Problem to work on - Each record that comes next should be output exactly; pictures do not belong in the copy.

[Data items]
※

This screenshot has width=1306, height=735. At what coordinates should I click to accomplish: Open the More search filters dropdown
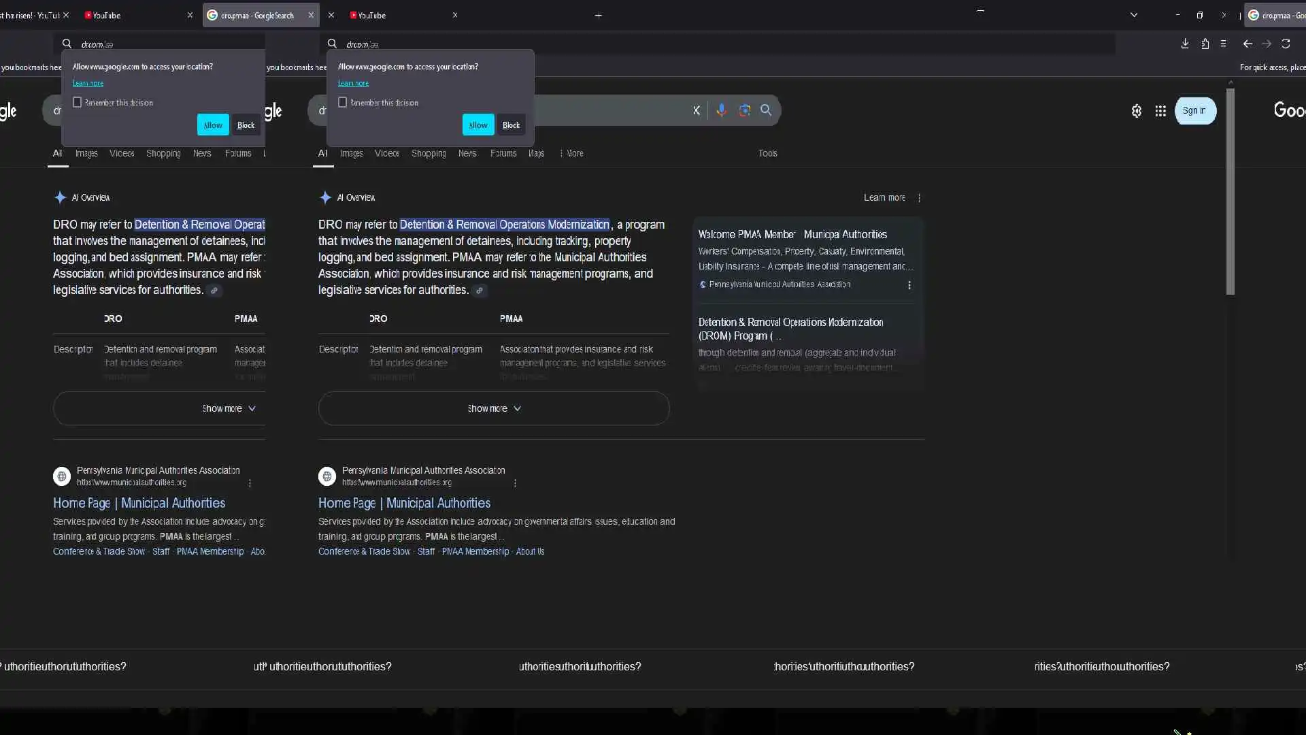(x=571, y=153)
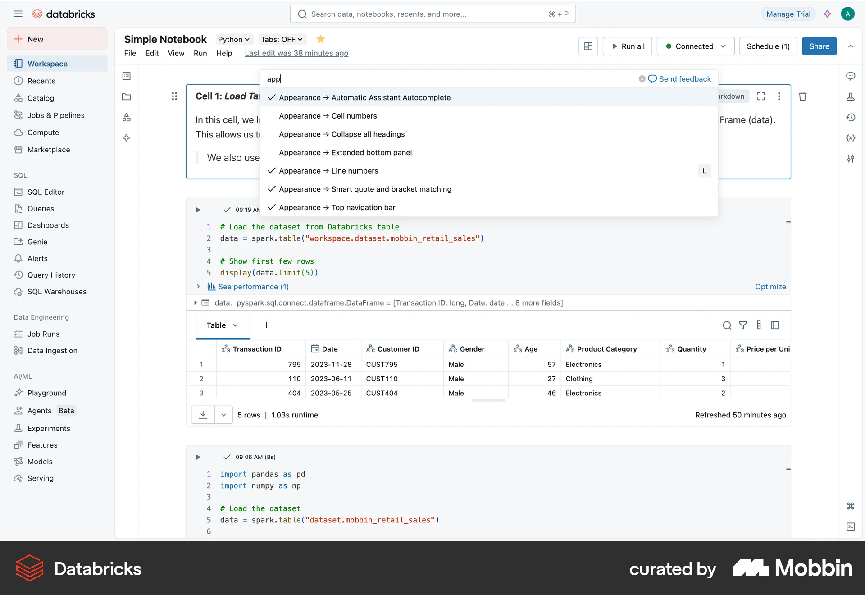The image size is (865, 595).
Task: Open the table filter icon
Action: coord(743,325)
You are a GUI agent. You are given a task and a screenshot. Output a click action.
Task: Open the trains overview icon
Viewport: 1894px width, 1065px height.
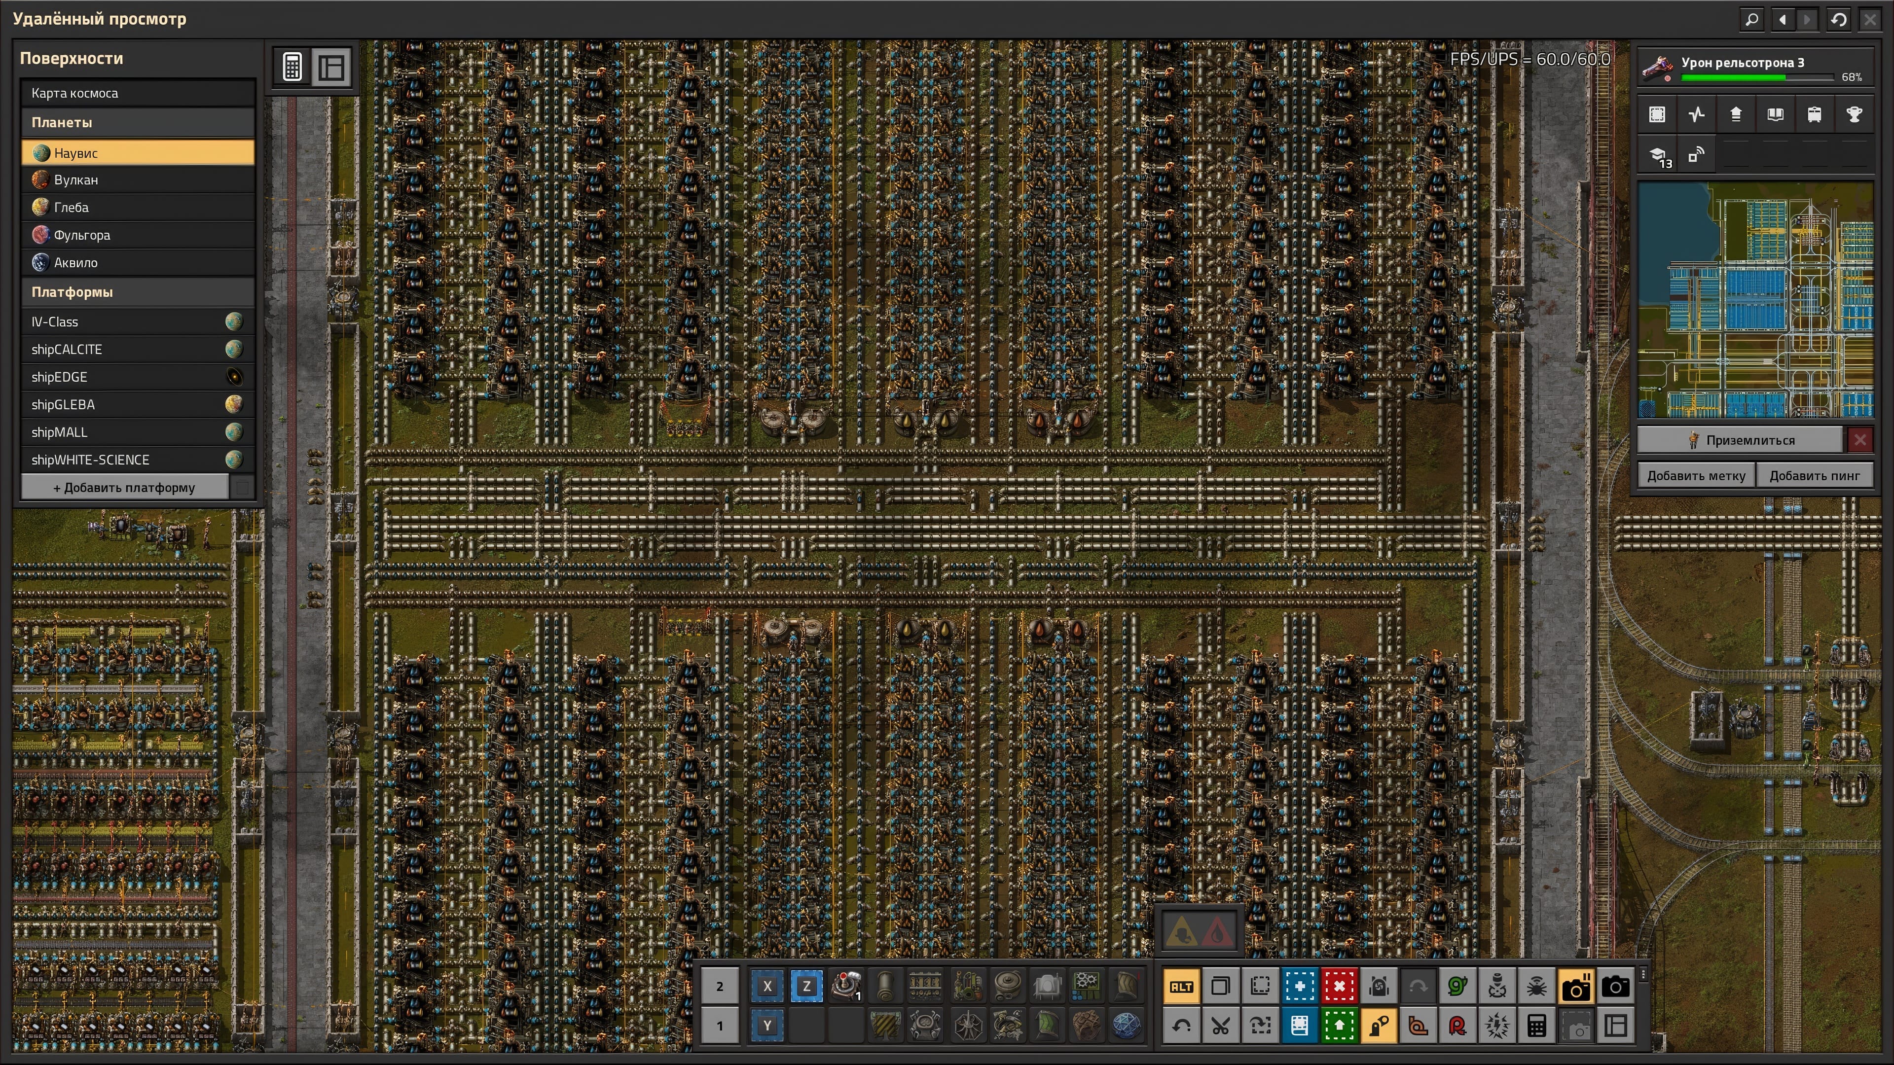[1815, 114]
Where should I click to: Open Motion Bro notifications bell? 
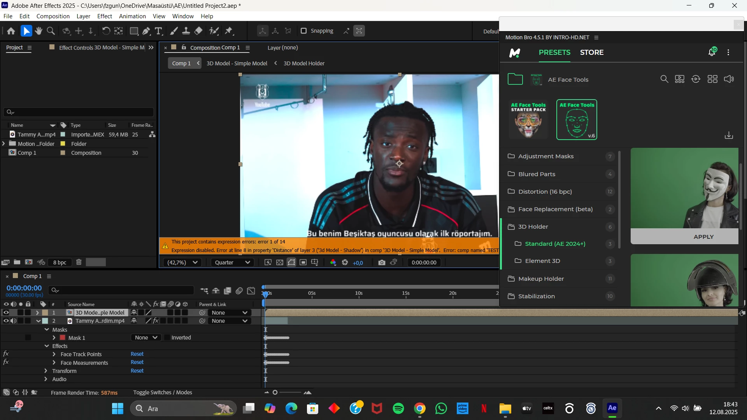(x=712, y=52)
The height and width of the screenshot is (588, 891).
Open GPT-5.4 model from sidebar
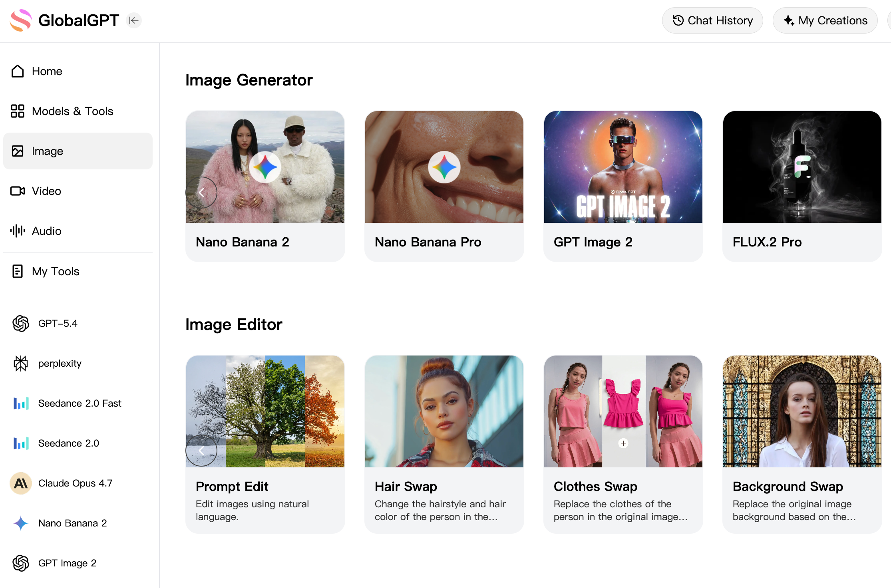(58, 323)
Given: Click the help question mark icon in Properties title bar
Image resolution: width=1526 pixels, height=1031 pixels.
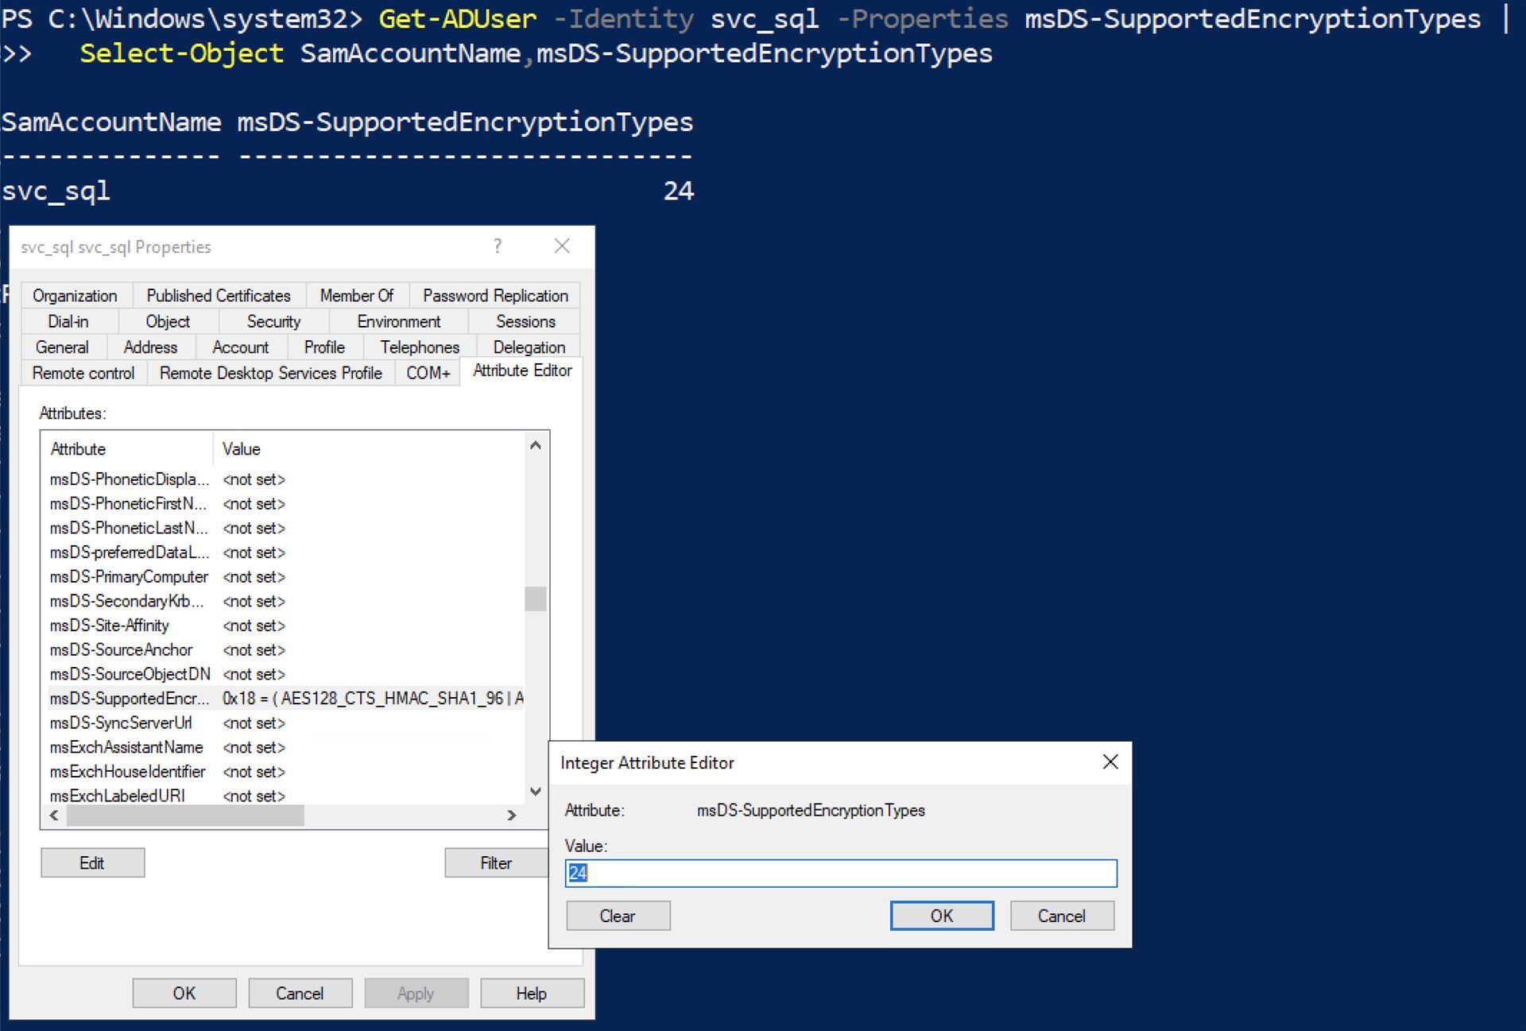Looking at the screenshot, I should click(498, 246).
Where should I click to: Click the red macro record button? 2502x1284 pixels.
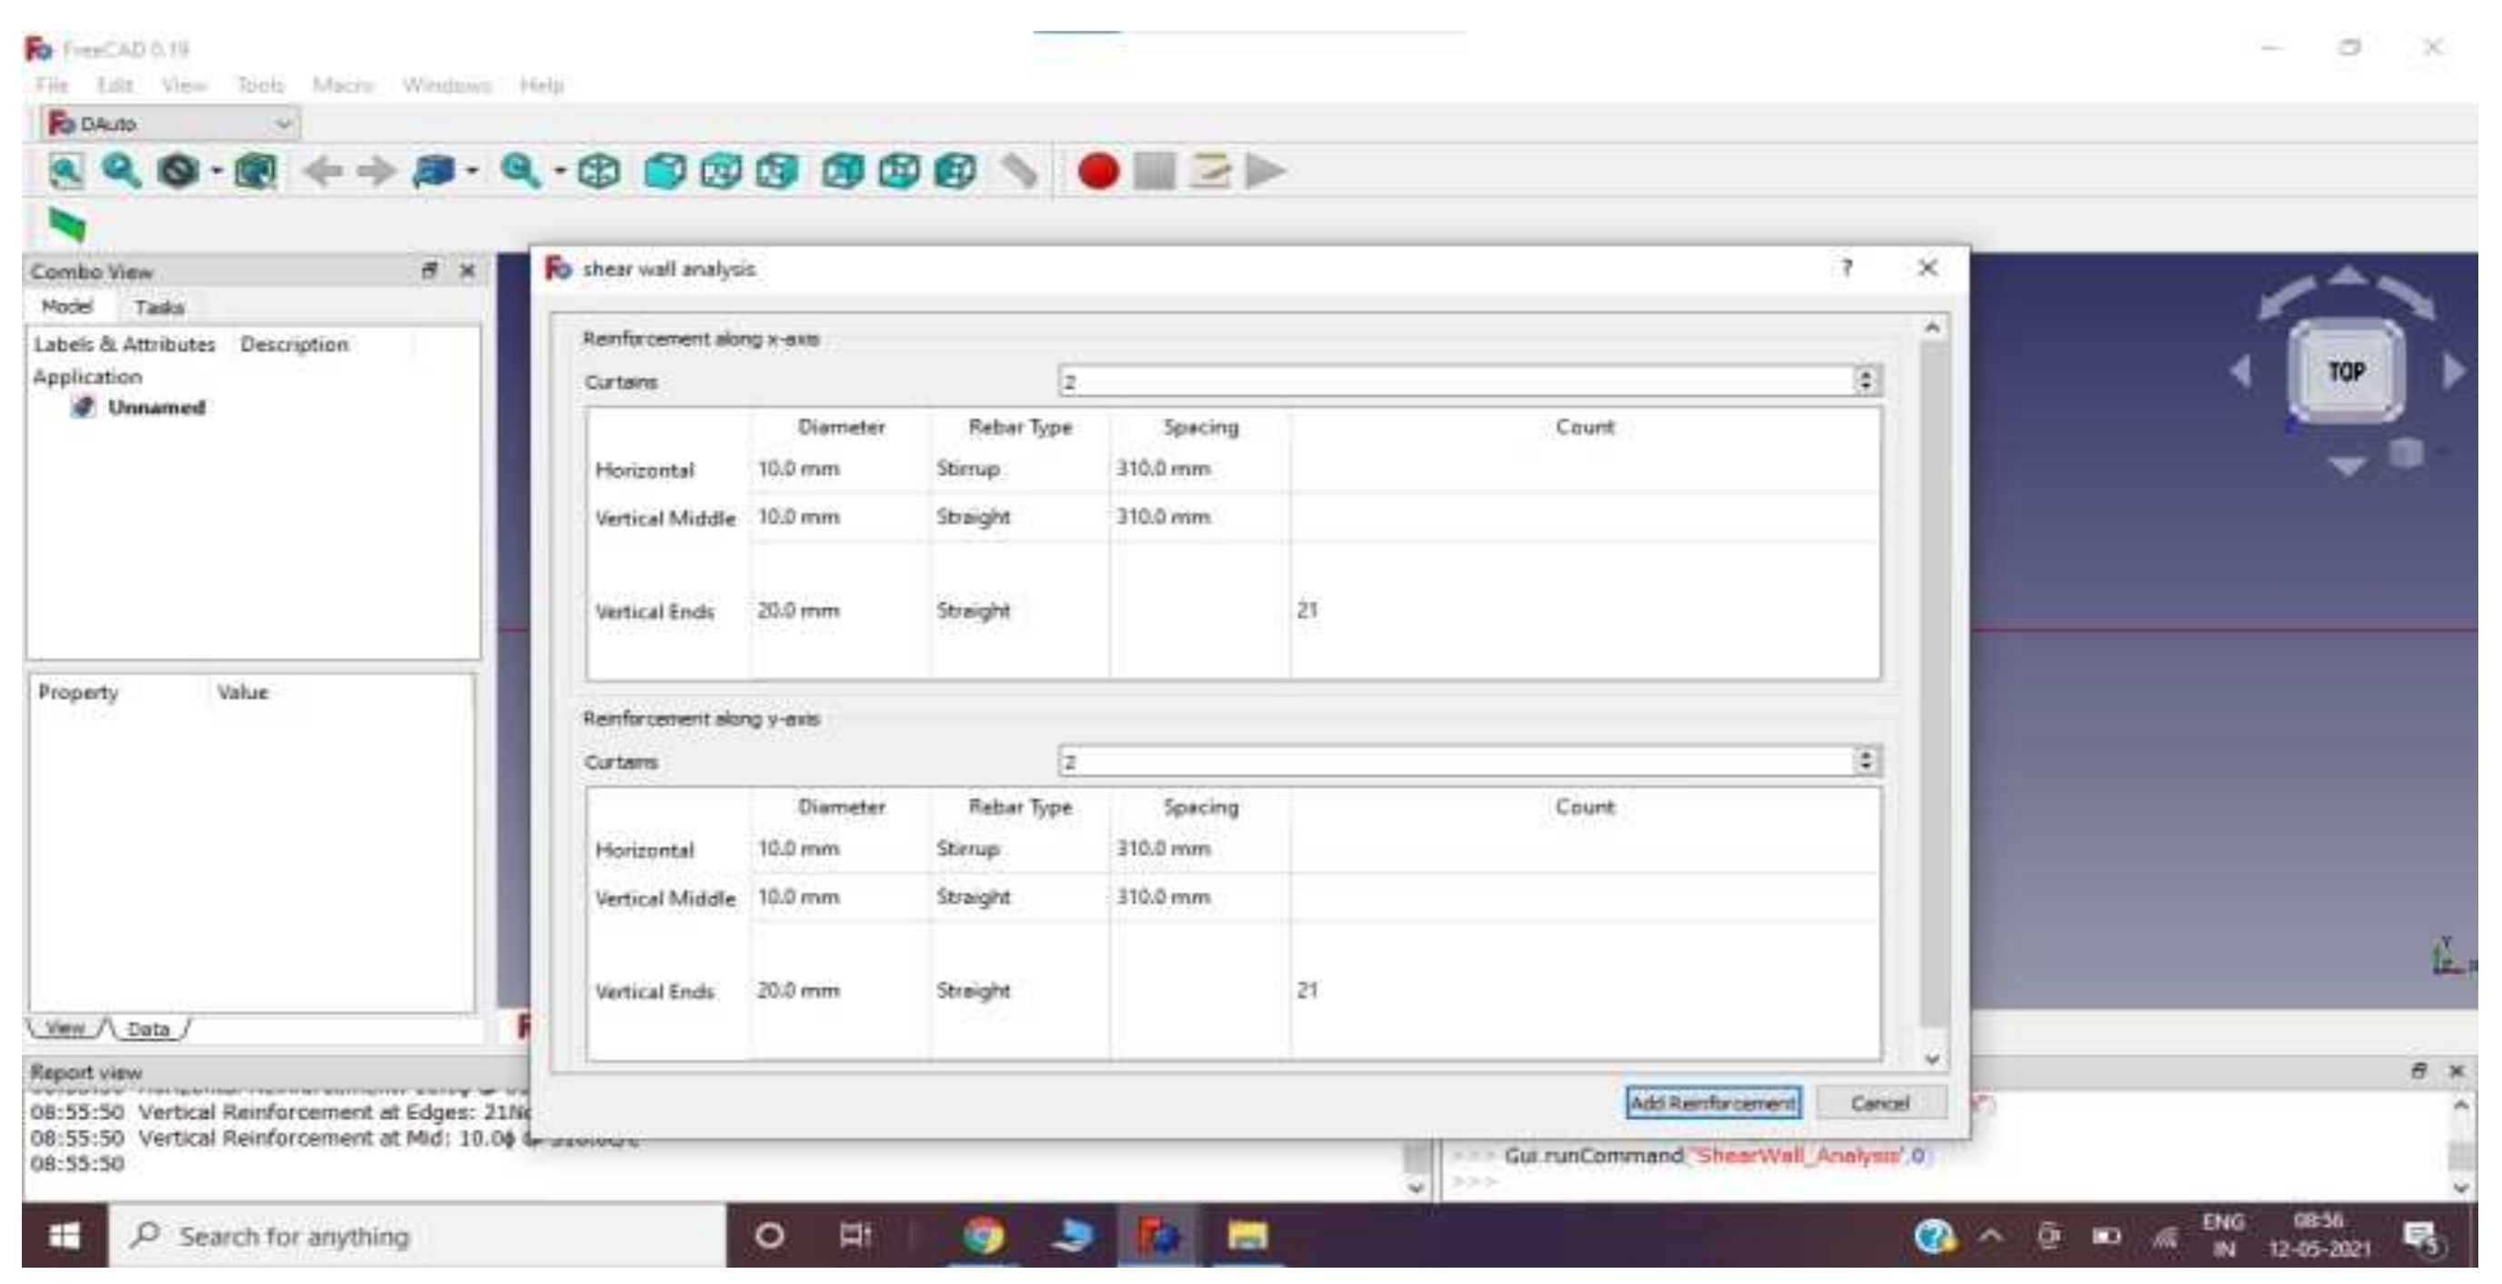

※

Finished exercise -
This screenshot has width=1306, height=735. At what coordinates should I click to accomplish: Open the More search filters dropdown
(x=571, y=153)
The image size is (865, 595).
Task: Open the table filter icon
Action: coord(743,325)
You are a GUI agent. You are given a task and a screenshot. Output a click action.
Task: Open the trains overview icon
Viewport: 1894px width, 1065px height.
[1815, 114]
Where should I click to: Open Motion Bro notifications bell? 
(x=712, y=52)
The height and width of the screenshot is (588, 891).
Open GPT-5.4 model from sidebar
(58, 323)
Given: Click the help question mark icon in Properties title bar
Image resolution: width=1526 pixels, height=1031 pixels.
Looking at the screenshot, I should click(498, 246).
Where should I click to: Click the red macro record button? 2502x1284 pixels.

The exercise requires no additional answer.